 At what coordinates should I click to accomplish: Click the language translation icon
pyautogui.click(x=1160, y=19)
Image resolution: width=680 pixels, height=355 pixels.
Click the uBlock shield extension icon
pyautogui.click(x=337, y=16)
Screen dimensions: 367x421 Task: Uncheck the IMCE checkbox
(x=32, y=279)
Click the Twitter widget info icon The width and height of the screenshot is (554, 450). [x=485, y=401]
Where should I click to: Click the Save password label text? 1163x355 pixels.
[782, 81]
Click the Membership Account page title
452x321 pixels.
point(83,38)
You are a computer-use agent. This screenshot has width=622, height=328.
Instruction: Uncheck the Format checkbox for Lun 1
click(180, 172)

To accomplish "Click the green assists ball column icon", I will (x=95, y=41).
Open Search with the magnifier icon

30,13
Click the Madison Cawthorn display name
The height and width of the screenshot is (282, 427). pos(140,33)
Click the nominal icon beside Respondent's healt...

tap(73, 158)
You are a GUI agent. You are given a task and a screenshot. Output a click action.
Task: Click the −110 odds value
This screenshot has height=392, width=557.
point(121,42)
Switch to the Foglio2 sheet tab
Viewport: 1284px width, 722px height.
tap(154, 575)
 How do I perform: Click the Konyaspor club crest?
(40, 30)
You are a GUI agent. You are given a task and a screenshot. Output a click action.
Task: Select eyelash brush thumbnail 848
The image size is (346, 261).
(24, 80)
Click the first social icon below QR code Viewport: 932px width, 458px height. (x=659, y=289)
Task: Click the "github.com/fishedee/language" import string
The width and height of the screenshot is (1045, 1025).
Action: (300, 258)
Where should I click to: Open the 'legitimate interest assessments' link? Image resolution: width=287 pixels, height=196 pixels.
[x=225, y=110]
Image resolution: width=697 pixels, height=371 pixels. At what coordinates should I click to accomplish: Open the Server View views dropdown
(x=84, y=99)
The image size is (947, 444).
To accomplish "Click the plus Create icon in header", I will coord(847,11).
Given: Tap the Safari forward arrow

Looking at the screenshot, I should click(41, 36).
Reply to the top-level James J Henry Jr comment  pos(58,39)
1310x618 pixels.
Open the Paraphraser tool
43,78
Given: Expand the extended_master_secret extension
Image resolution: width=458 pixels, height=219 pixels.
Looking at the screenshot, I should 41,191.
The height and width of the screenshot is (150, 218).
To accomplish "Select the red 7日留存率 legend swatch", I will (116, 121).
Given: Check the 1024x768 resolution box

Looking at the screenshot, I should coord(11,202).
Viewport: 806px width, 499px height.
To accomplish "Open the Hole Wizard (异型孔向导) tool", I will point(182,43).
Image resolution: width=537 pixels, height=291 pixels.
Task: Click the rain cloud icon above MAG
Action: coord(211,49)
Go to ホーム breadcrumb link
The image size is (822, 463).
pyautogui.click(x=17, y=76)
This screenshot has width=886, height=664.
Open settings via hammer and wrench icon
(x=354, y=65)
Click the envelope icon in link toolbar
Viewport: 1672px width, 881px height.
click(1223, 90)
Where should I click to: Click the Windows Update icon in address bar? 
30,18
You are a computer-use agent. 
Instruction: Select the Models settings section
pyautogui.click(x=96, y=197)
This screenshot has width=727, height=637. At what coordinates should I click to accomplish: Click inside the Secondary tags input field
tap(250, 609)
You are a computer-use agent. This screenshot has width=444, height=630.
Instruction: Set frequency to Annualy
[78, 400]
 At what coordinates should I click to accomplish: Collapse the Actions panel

• • • •

• REQUIREMENT: Return the records exactly, every line included.

• SOLUTION TO THIS TASK:
 At what coordinates should I click to accomplish: Click the language translation icon
pyautogui.click(x=1160, y=19)
Image resolution: width=680 pixels, height=355 pixels.
Click the uBlock shield extension icon
pyautogui.click(x=337, y=16)
Screen dimensions: 367x421 Task: Uncheck the IMCE checkbox
(x=32, y=279)
Click the Twitter widget info icon The width and height of the screenshot is (554, 450). [x=485, y=401]
Where should I click to: Click the Save password label text? 1163x355 pixels.
[782, 81]
Click the Membership Account page title
452x321 pixels.
point(83,38)
You are a computer-use agent. This screenshot has width=622, height=328.
Instruction: Uncheck the Format checkbox for Lun 1
click(180, 172)

To accomplish "Click the green assists ball column icon", I will (x=95, y=41).
Open Search with the magnifier icon

30,13
Click the Madison Cawthorn display name
The height and width of the screenshot is (282, 427). pos(140,33)
Click the nominal icon beside Respondent's healt...

tap(73, 158)
You are a GUI agent. You are given a task and a screenshot. Output a click action.
Task: Click the −110 odds value
This screenshot has height=392, width=557.
point(121,42)
Switch to the Foglio2 sheet tab
Viewport: 1284px width, 722px height.
tap(154, 575)
 How do I perform: Click the Konyaspor club crest?
(40, 30)
You are a GUI agent. You are given a task and a screenshot. Output a click action.
Task: Select eyelash brush thumbnail 848
The image size is (346, 261).
(24, 80)
Click the first social icon below QR code Viewport: 932px width, 458px height. (x=659, y=289)
Task: Click the "github.com/fishedee/language" import string
The width and height of the screenshot is (1045, 1025).
Action: (300, 258)
Where should I click to: Open the 'legitimate interest assessments' link? Image resolution: width=287 pixels, height=196 pixels.
[x=225, y=110]
Image resolution: width=697 pixels, height=371 pixels. At what coordinates should I click to accomplish: Open the Server View views dropdown
(x=84, y=99)
The image size is (947, 444).
To accomplish "Click the plus Create icon in header", I will coord(847,11).
Given: Tap the Safari forward arrow

Looking at the screenshot, I should click(41, 36).
Reply to the top-level James J Henry Jr comment  pos(58,39)
1310x618 pixels.
Open the Paraphraser tool
43,78
Given: Expand the extended_master_secret extension
Image resolution: width=458 pixels, height=219 pixels.
Looking at the screenshot, I should 41,191.
The height and width of the screenshot is (150, 218).
To accomplish "Select the red 7日留存率 legend swatch", I will (116, 121).
Given: Check the 1024x768 resolution box

Looking at the screenshot, I should coord(11,202).
Viewport: 806px width, 499px height.
To accomplish "Open the Hole Wizard (异型孔向导) tool", I will point(182,43).
Image resolution: width=537 pixels, height=291 pixels.
Task: Click the rain cloud icon above MAG
Action: coord(211,49)
Go to ホーム breadcrumb link
The image size is (822, 463).
pyautogui.click(x=17, y=76)
This screenshot has width=886, height=664.
Open settings via hammer and wrench icon
(x=354, y=65)
Click the envelope icon in link toolbar
Viewport: 1672px width, 881px height.
click(1223, 90)
Where should I click to: Click the Windows Update icon in address bar? 
30,18
You are a computer-use agent. 
Instruction: Select the Models settings section
pyautogui.click(x=96, y=197)
This screenshot has width=727, height=637. At what coordinates should I click to accomplish: Click inside the Secondary tags input field
tap(250, 609)
You are a computer-use agent. This screenshot has width=444, height=630.
Instruction: Set frequency to Annualy
[78, 400]
 At what coordinates should I click to accomplish: Collapse the Actions panel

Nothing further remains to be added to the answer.